§ Meldung:
Landeszeitung Lüneburg: ,,Das Duo ist genau falschherum besetzt" -- Parteienforscher Prof. Dr. Jürgen W. Falter kritisiert Entscheidung der SPD-Spitze
Lüneburg (ots)
Die Wahlsieger Union und FDP haben ihren Fahrplan für die Koalitionsverhandlungen festgelegt, am Montag findet die erste Runde statt. Dabei stehen mit der Steuer- und Sozialpolitik strittige Themen an. Die SPD versucht nach dem Wahldesaster, mit einer neuen Führung einen Neuanfang. Der Absturz in die Oppostion sei das Beste, was der SPD passieren konnte, denn ,,eine zweite Große Koalition hätte die SPD kaum durchgehalten. Sie wäre als Juniorpartner weiter zerschlissen worden", sagt der Parteienforscher Prof. Dr. Jürgen W. Falter im Gespräch mit unserer Zeitung. Zugleich kritisiert Prof. Falter die Entscheidung der SPD-Spitze, wonach Frank-Walter Steinmeier Fraktionschef und Sigmar Gabriel Parteichef werden soll: ,,Das Duo ist genau falschherum besetzt."

§ Aufgabenstellung:
A) Beantworten Sie anhand der Meldung zur SPD-Spitze folgende Fragen:
(i) An welchem Tag findet die erste Runde der Koalitionsverhandlungen statt?
(ii) Welche beiden Themen werden als strittig genannt?
(iii) Welches Amt soll Sigmar Gabriel übernehmen?
B) Setzen Sie die Meldung über Falters Kritik an der SPD-Spitze im Anschluss an ihren letzten Satz fort.

§ Material:
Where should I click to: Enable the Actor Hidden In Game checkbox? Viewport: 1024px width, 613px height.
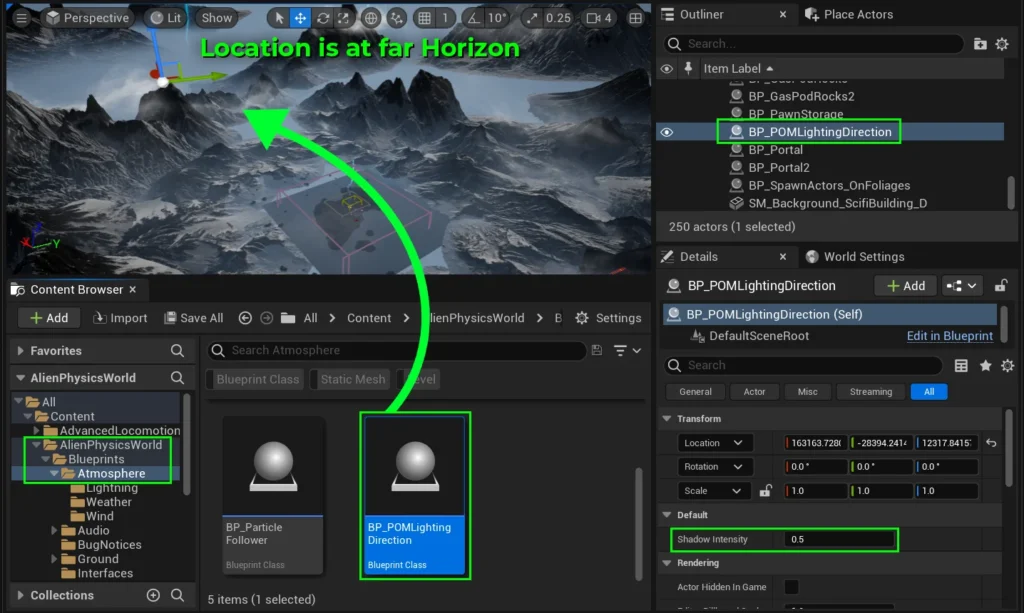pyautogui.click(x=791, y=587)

...

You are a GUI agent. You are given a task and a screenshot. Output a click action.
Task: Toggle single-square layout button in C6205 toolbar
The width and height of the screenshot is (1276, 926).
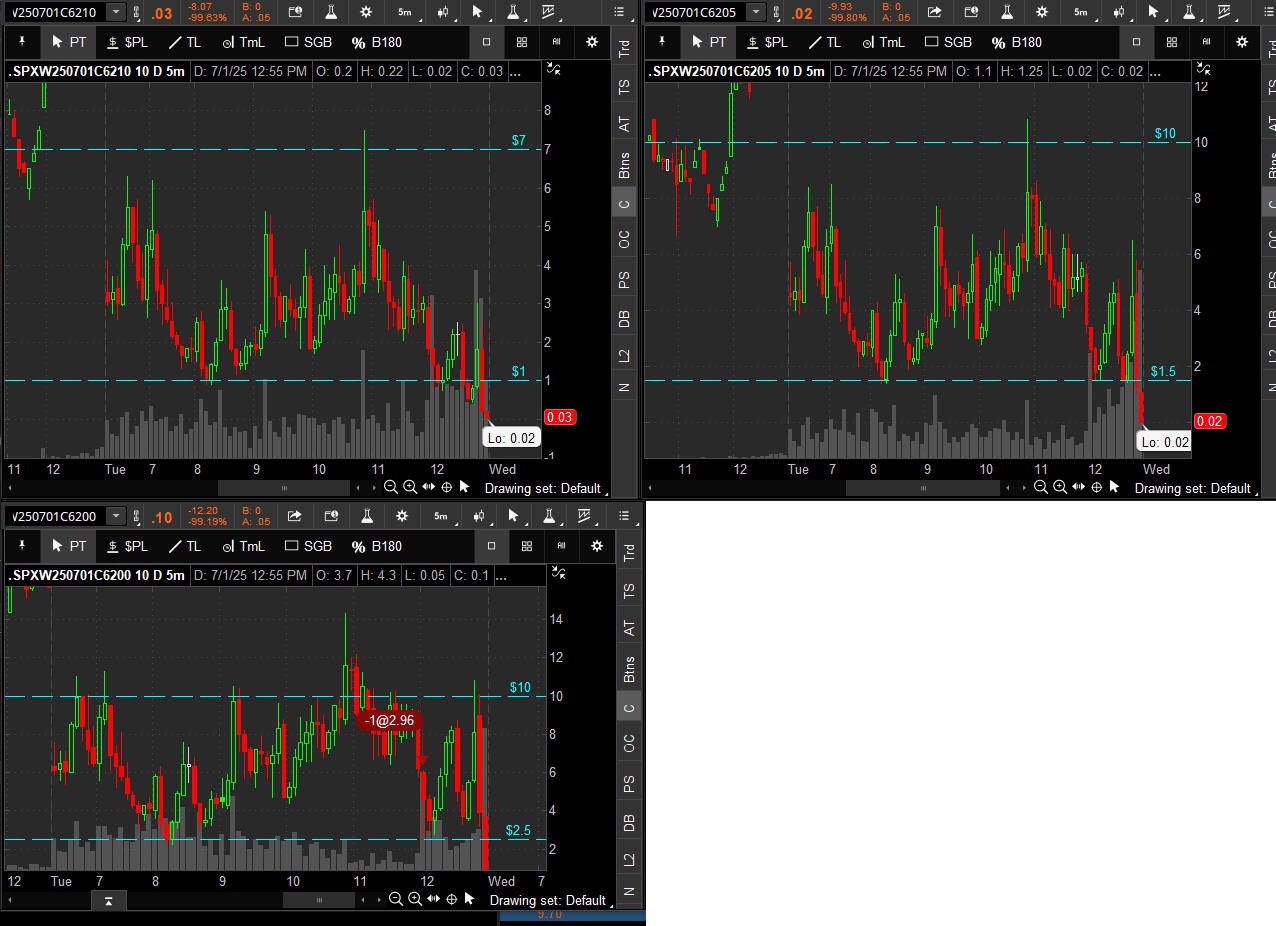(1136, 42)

§ Lösungen:
A)
(i) Am Montag.
(ii) Die Steuer- und die Sozialpolitik.
(iii) Das Amt des Parteichefs.

B)
Was war für Sie die größte Überraschung des Wahlsonntags? Prof. Dr. Jürgen W. Falter: Ich hatte damit gerechnet, das die Wahl knapper ausgehen und es für Schwarz-Gelb nicht reichen werde. Und ich hatte nicht erwartet, dass die SPD so tief abstürzen würde.
Was haben Steinmeier und Müntefering falsch gemacht? Falter: Ich glaube, sie sind an ihrer eigenen Koalitionspolitik beziehungsweise der der FDP gescheitert. Denn die SPD hatte am Ende nur noch eine Möglichkeit: Als Juniorpartner eine Koalition mit der Union zu bilden. Die FDP hatte einer Ampel ja eine klare Absage erteilt, zugleich hatte die SPD eine Linkskoalition ausgeschlossen. Damit war die SPD eingemauert. Diejenigen, die nicht eine Fortsetzung der Großen Koalition haben wollten, durften also nicht die Sozialdemokraten wählen.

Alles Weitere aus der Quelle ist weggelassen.